Top Tips for Keeping Active Around the Home
Sitting back and relaxing can seem like the easy option when you’re spending time at home, but don’t forget how important it is to keep active. By doing so, you help avoid serious health conditions such as poor circulation, heart disease and diabetes.
It has been scientifically proven that sitting down for prolonged periods of time can be damaging to your health. Doing regular low impact exercise can help combat those health risks and boost your energy levels.
Occupational Therapist, Julie Jennings Dip COT HCPC, advises doing these six simple exercises around the home – some can be done when standing and others will need to be done from a chair or sofa. They will improve your general health and mobility; helping to maintain your independence.
This simple exercise is great for beginners as you can remain seated throughout if you choose. Arm raises help to increase upper body mobility and build shoulder strength.
It’s important to remember that if you spend a lot of time sitting down at home, it is worth considering an ergonomic chair with orthopaedic lumbar support for your back and neck. These keep pressure off aching muscles and sore joints.
- Sit upright on your chair with your arms by your sides.
- With your palms forwards, raise both arms out and to the side and up as far as is comfortable hold for a second or two, then lower slowly.
- Repeat this five times, then rest.
Upper body twists
This is an excellent way of developing and maintaining flexibility in the upper back. They can be done from a seated position (as illustrated in the walk through) or if you’re feeling up to it, why not try them out whilst stood up waiting for the kettle to boil?
- Sit upright with feet flat on the floor, cross your arms and reach for your shoulders.
- Without moving your hips, turn your upper body to the left as far as is comfortable.
- Hold for five seconds. Repeat going right. Do five of each.
The less active you are, the higher the risk of joint stiffness and blood clots. Ankle stretches are extremely beneficial for those who would like to increase flexibility and strength in the ankles and it helps maintain effective blood circulation.
- Sit upright, hold onto the side of the chair and straighten your left leg with your foot off the floor.
- With leg straight and raised, point your toes away from you.

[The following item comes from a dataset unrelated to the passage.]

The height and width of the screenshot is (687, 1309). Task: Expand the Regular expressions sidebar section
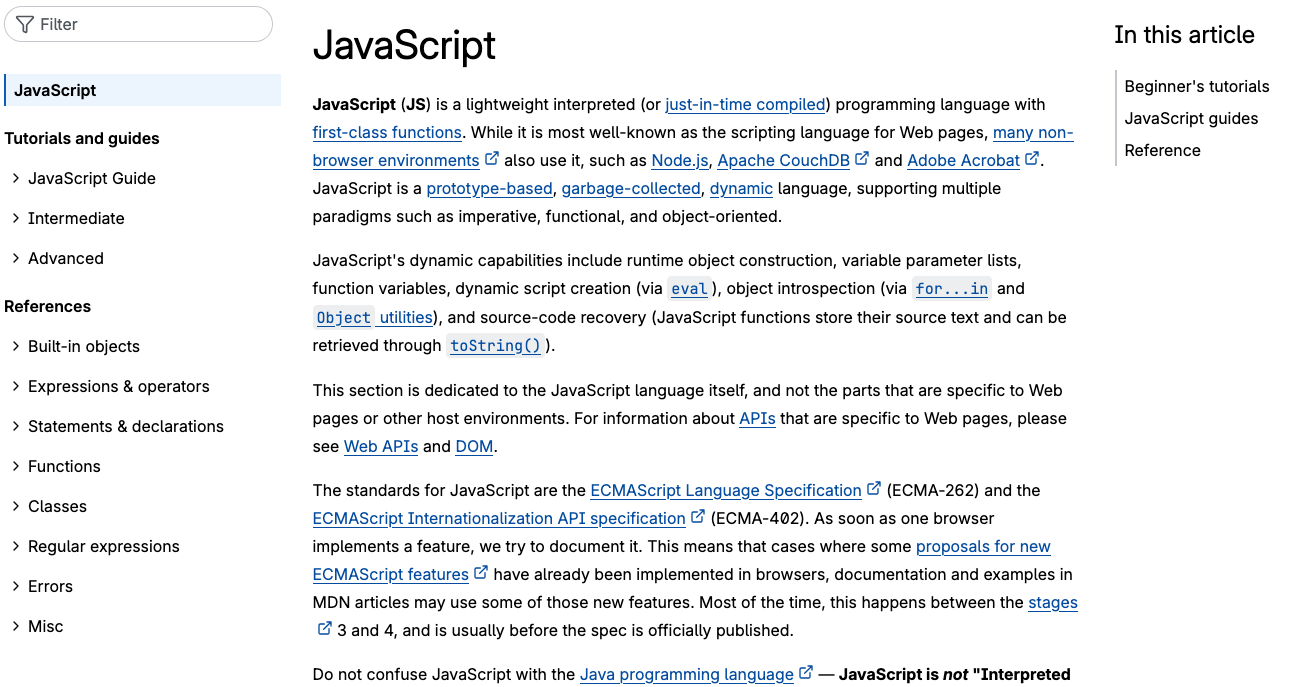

- Point toes back towards you.
- Try two sets of five stretches with each foot
The chest stretch exercise is excellent for improving posture and flexibility; also reducing discomfort in the back, neck and shoulders. It contributes to the prevention of chronic back pain and secondary problems occurring in the spine.
- Sit upright and away from the back of the chair. Pull your shoulders back and down. Extend arms out to the side.
- Gently push your chest forwards and up until you feel a stretch across your chest.
- Hold for five to ten seconds and repeat five times.
This exercise is ideal for reducing aches, pains and general stiffness in the neck and encourages neck mobility and flexibility.
- Sit upright with shoulders down. Look straight ahead.
- Slowly turn your head towards your left shoulder as far as is comfortable.
- Hold for five seconds and return to starting position.
- Repeat to the right as you did with the left.
- Do three rotations on each side
Calf raises are an easy to execute exercise, keeping the lower leg mobile and in shape.
- Stand behind your chair, placing both hands on the back of it for stability.
- Lift both heels off the floor as far as is comfortable, keeping the movement slow and controlled (as if standing on tiptoes).
- Repeat this exercise five times.
To make it more challenging and incorporate an element of balance, try doing the movement without the aid of the chair.
It is recommended that you do these exercises every day. If you can’t, doing a few of them weekly will, over time, improve your overall fitness and mobility, making you feel healthier and more full of vitality.